Dose-fractionation sensitivity of mouse kidney clonogens measured using different interfraction intervals and postirradiation assay times.

Abstract

The fractionation sensitivity of kidney clonogenic epithelial cells (X-irradiation in vivo, assay in vitro) was quantified using the linear-quadratic model. The cells were assayed either immediately after the fractionation schedule or after a time delay in order to compare the relative amounts of dose sparing due to fractionation (conventionally sublethal damage repair) and to post-irradiation delay intervals before assay (conventionally potentially-lethal damage repair). As the delay before assay was increased, there was a tendency for both alpha and beta to decrease, and as a consequence the alpha/beta ratio stayed virtually unchanged (3.3-4.4 Gy) regardless of delay time before assay.

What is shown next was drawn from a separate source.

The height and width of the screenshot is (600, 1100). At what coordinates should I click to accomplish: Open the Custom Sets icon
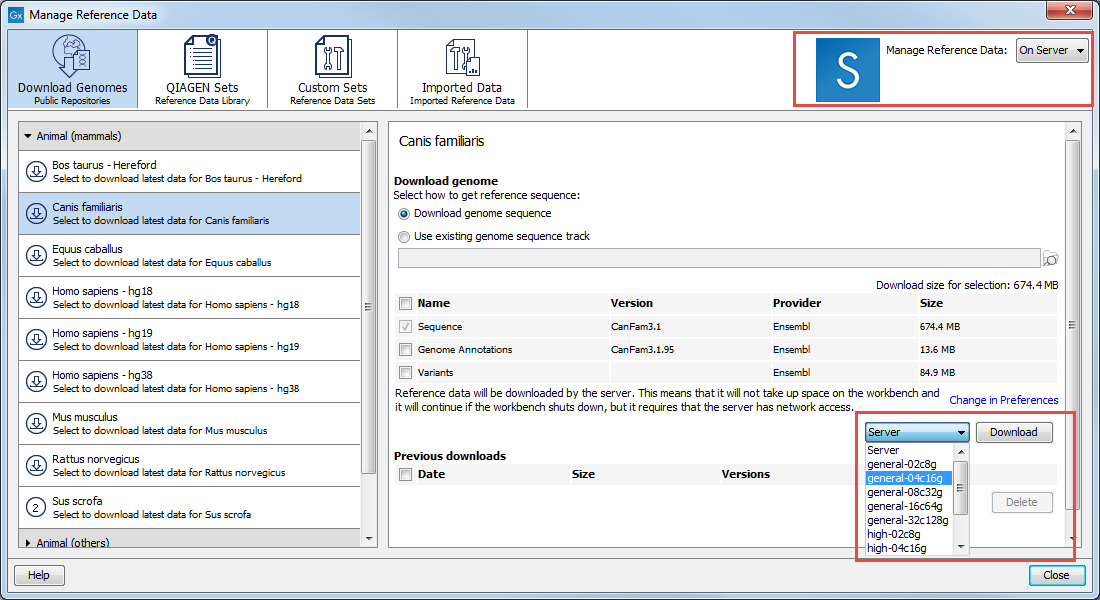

No change in survival was observed from 12 h to 6 weeks after neutron irradiation (62 MeVp-->Be), suggesting that the change observed after X-rays was due to repair rather than repopulation. As the interfraction intervals in an 8-fraction X-irradiation schedule were increased in steps from 6 h to 5 days, there was improved survival, consistent with the presence of long-term repair. These studies provide further evidence for the potential importance of long-term repair in late reacting tissues not only during but also after multifraction irradiation schedules.